This one went from concept to completion with only minor glitches. I had to rip back a couple of rows a time or two in one section or another. I was at my brother’s birthday party with about 35 people while I was knitting this so once in a while I forgot if I was on a resting row or not and had to go back a bit. All the stitches I used except one had a resting row in them. 
I have found over time that if you want to rip back blocks of stitches for several rows, the best approach is to re-knit them row by row, instead of stitch by stitch. You have to put them all back on the left needle each time you do a row. Place the loose loop corresponding to that row over the index finger of your left hand and grab the stitches to knit European style (i.e. holding the loose yarn in your left hand–look it up if you don’t already know how to do it). You can usually grab the stitches except the last stitch, at which point things are too tight to knit that last stitch, but it is easy to fudge things on just one stitch.
When you do this you have to be careful to line up the right loop with the row you are supposed to work. If you go back several rows, this becomes more important.

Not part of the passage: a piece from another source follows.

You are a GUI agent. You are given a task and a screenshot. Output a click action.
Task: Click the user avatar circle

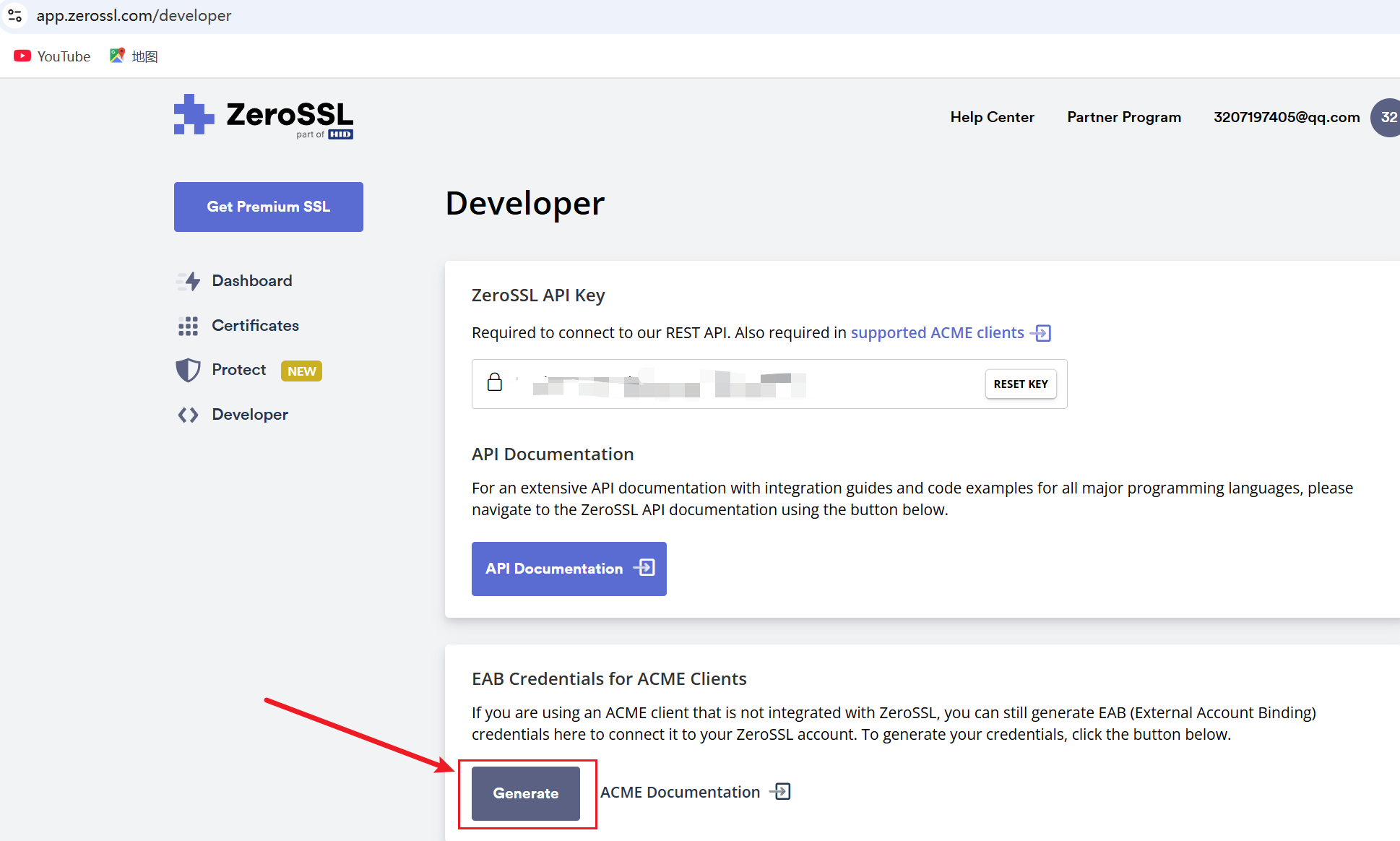[1387, 117]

I cast on 102 stitches and did the ribbing (Zigzag Knotted Rib, pg 43) on two needles. I changed to a round needle for the pattern stitches which were (from left) Spiral Columns, pg 121, Aran Honeycomb, pg 273, Twist Zigzag, pg 119, Bavarian Check Pattern, pg 117, Elongated Aran Honeycomb, pg 273 and Shadow Cable, pg 273—see top picture for these last two stitches. I did each pattern twice so there were 12 vertical strips in the hat.
Oh, and how do you like them apples Nancy…7 stitches in one hat…now THAT is pattern loading… I could have done 13 stitches if I had not repeated around the hat. But that may be overkill. Another time, maybe. If I get desperate.